__WHAT THIS TASK INVOLVES__
Please repeat every entry exactly as written, but skip the pictures.

[RECORD SET Boundary: Start]

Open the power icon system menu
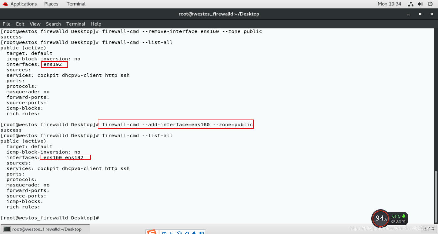The width and height of the screenshot is (438, 234). tap(430, 4)
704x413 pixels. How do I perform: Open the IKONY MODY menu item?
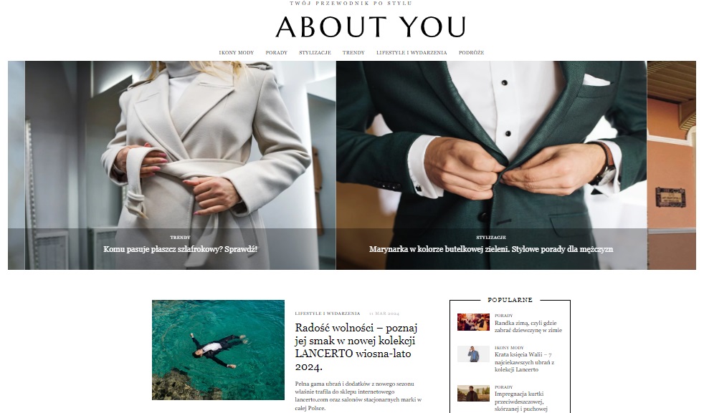tap(236, 52)
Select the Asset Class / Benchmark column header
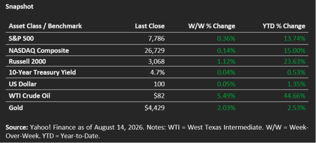The height and width of the screenshot is (143, 316). 45,26
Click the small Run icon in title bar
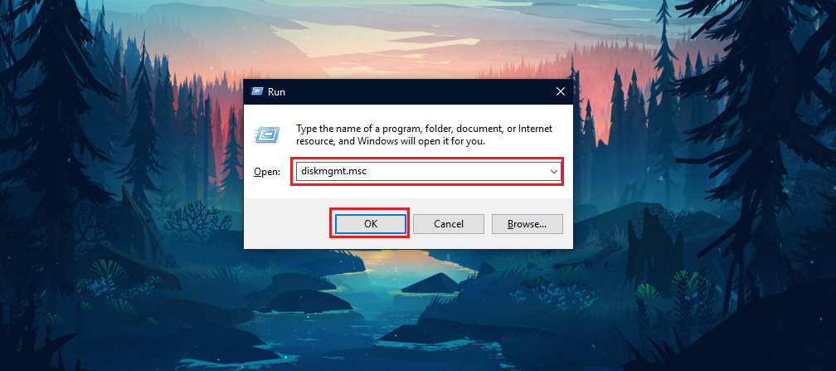This screenshot has height=371, width=836. point(257,92)
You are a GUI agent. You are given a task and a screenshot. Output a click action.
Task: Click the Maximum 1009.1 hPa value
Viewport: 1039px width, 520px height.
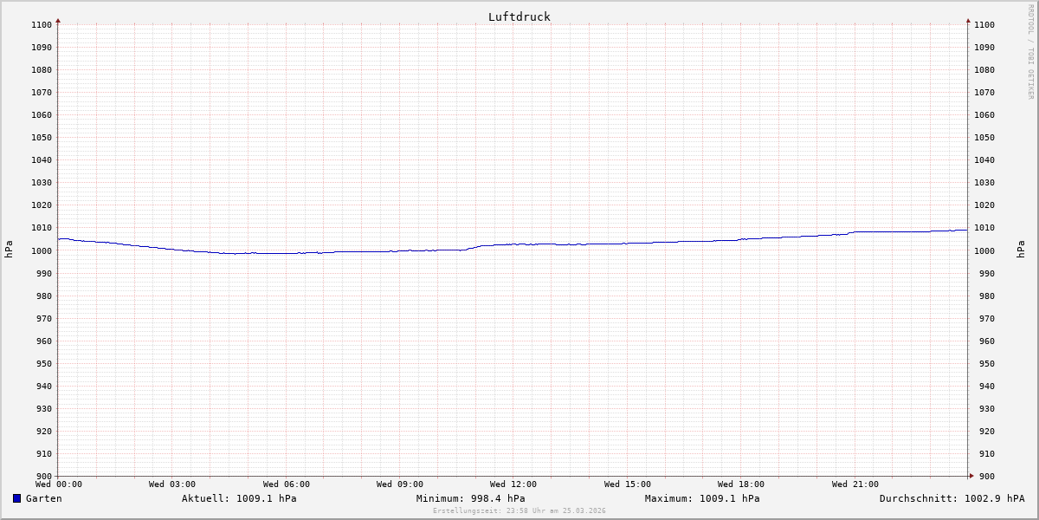tap(702, 498)
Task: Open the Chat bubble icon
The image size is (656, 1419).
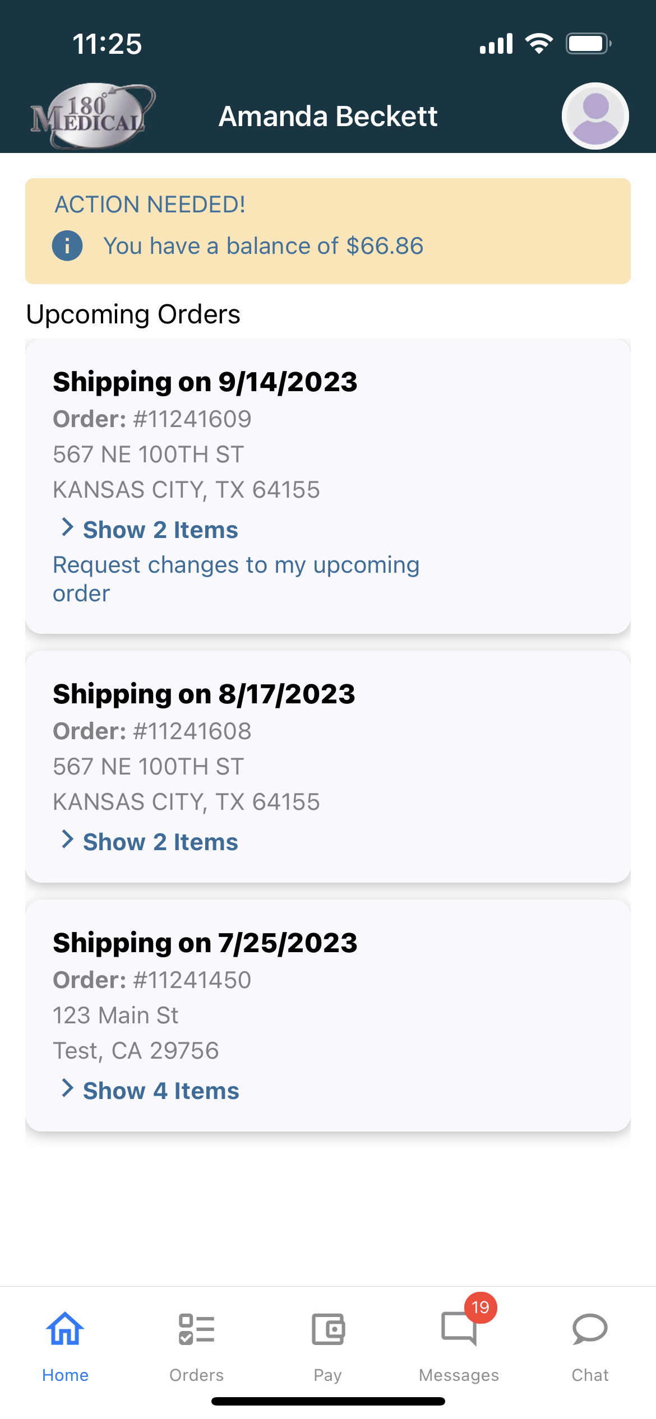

[RECORD SET Boundary: End]

__ANSWER SPACE__
Open the power icon system menu
The width and height of the screenshot is (438, 234). tap(430, 4)
704x413 pixels. How do I perform: Open the IKONY MODY menu item?
tap(236, 52)
Select the Asset Class / Benchmark column header
The height and width of the screenshot is (143, 316). 45,26
Click the small Run icon in title bar
This screenshot has height=371, width=836. point(257,92)
You are a GUI agent. You are given a task and a screenshot. Output a click action.
Task: Click the Maximum 1009.1 hPa value
Viewport: 1039px width, 520px height.
tap(702, 498)
Task: Open the Chat bubble icon
The image size is (656, 1419).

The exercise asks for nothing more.